So, I wasn’t born with the name, “Kace,” but nearly. I was named, “Kimberly Chernock,” but the story goes that my dad wanted a boy, so he nicknamed me KC from the time I was a little baby. Over the years I have been KC, Kim, Kimberly, and Kace. And not surprising, each name change came with a change of perspective or a change of geography – a new name for a new person.
God knows that a name change can be a powerful representation of a new person. Jacob, who had cheated his brother, and then had been cheated by his uncle, was returning to his home to make peace with the brother he had cheated. He had already begun his journey to redemption – God gave him a new name to coincide with his new perspective on life. What are you called, and what does it mean to you?
Genesis 32:22-32
The same night he got up and took his two wives, his two maids, and his eleven children, and crossed the ford of the Jabbok. He took them and sent them across the stream, and likewise everything that he had.
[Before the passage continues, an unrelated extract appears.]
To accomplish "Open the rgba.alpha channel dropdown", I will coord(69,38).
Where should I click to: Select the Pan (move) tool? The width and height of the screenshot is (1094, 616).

Jacob was left alone; and a man wrestled with him until daybreak. When the man saw that he did not prevail against Jacob, he struck him on the hip socket; and Jacob’s hip was put out of joint as he wrestled with him. Then he said, “Let me go, for the day is breaking.” But Jacob said, “I will not let you go, unless you bless me.” So he said to him, “What is your name?” And he said, “Jacob.” Then the man said, “You shall no longer be called Jacob, but Israel, for you have striven with God and with humans, and have prevailed.” Then Jacob asked him, “Please tell me your name.” But he said, “Why is it that you ask my name?” And there he blessed him. So Jacob called the place Peniel, saying, “For I have seen God face to face, and yet my life is preserved.” The sun rose upon him as he passed Penuel, limping because of his hip. Therefore to this day the Israelites do not eat the thigh muscle that is on the hip socket, because he struck Jacob on the hip socket at the thigh muscle.